It is natural for us to struggle with the contradictions of leadership in these evolutionary times, fraught as leadership is
* with the subtle and not-so-subtle baggage carried over from centuries of dominator culture,
* with our renewed recognition of the interconnectedness of all life, and
* with the intrinsic uncertainty of our transition through and into a radically unknown future.

Yet I think it is important to add another twist to our evolutionary leadership struggle: Consider leadership not only as a quality or activity of individual human beings – those people we call “leaders” – but rather as a function or property of a system that can show up in many forms, including (but definitely not limited to) certain “leaders” in the system.

Here are just a few of the ways leadership can manifest other than “leaders”: Collective culture and stories lead us to think, feel, and behave in certain ways, as do protocols and processes. A purpose or higher power can shape our lives dramatically and direct us in very powerful ways. Everything from relationships to stories to weather and roads shape how we live our lives. And all these things have histories that have influenced them and that hover about them even as they influence us.

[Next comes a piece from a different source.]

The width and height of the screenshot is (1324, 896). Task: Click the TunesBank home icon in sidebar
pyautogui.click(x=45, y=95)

Digging deeper, we find thousands of people and circumstances – some famous, some unrecognized – that have participated in shaping those histories. All of it – all of reality – is interconnected. And it all can be viewed as a complex web or flow of leadership-as-a-function unfolding, with each and all of us inevitable participating in that leadership, whether we know it or not. Even our passive spectatorism and obliviousness perform the leadership role, just as when only the most partisan people show up at a public hearing. Where is everyone else? If we end up with a demagogue as our “leader”, who co-created THAT reality?

And so we find we are already embedded in power-with – our collective co-created power – not only because our collective actions shape events, but also because our individual and collective collaboration with various “leaders” enables them to have power-over our collective affairs. Leaders require followers, a potent understanding of power-with that Gandhi used to transform India. We can generate power-with among ourselves rather than with the powers that oppress us.

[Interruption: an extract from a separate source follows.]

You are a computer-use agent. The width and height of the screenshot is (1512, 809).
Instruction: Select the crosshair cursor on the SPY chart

In this light we can see leadership – whatever its source – as a force that shapes life. What do we need to know to wisely shape this life-shaping force?

According to complexity theory, a primary tendency – and challenge – of life is to gravitate to the boundary between order and chaos. Any entity that manifests too much chaos dies by dissolving into its environment, unable to hold its form. Any entity that manifests too much order dies through its inability to adapt to environmental changes. So organisms and systems that survive (and pass on their DNA-leadership) tend to have strategies that engage, integrate, or dance with both the forces of order and the forces of chaos.

Chaos contains the energies of creativity and destruction, vital for adaptive change. Order contains the energies of persistence, vital for sustainability and avoiding wastefully “reinventing the wheel”. How do we get the best of both these fundamental forces?

Intelligence – especially in the form of wisdom and presence, its more embracive manifestations – enables conscious responsiveness to circumstances, calling forth various forms of constraining order and liberating chaos appropriate to fit what’s actually going on, moment to moment. Our intelligence in these times – rebelling against established patriarchal orders – has directed us to engage in creative inclusivity, only to find ourselves often swinging too far into chaos. In the face of that, intelligence directs us to create more order, and the order we know best is the order modeled by our past. But we protest how it constrains inclusivity and alive, creative responsiveness to the moment. We seem caught in an unsolvable dilemma.

But what if we sought a different source of order? What if we could more wisely integrate the forces of order and chaos, becoming master practitoners of “chaordic” power and wise intelligence? What if we shifted our attention from leadership, per se, to the collective intelligence and collective wisdom that groups and systems need to direct themselves? What would happen if we saw the primary role of individual leaders not as making decisions FOR the group (as opposed to “letting the group make the decisions”), but rather as creating the conditions under which the group (or system) can and will make wiser decisions than (a) when it is “left” to its own devices or (b) when it is directed by a (hopefully intelligent and wise) leader?

Diverse fields of study and practice offer pieces of this puzzle of collective wisdom. We find insights and tools in group process, group dynamics, organizational development, deliberative democracy, collective consciousness, psychology, neurology, information theory, complexity science, indigenous cultures, game theory, systems science, evolutionary science, and more. Few people involved in those fields see their work as potentially important for increasing the collective wisdom of groups, communities, and societies. But that potential exists nevertheless. Developments ranging from Dynamic Facilitation, Open Space, the World Cafe, Future Search, and Theory U… to permaculture, collaborative software, multiple intelligences, feedback analysis, and storyfields – to name just a few highlights at the tip of the iceberg – offer practical applications of this understanding as they evolve towards reshaping each other into novel, increasingly potent practices. We could wake up to the value of speeding and enhancing this evolutionary process – and actually do it.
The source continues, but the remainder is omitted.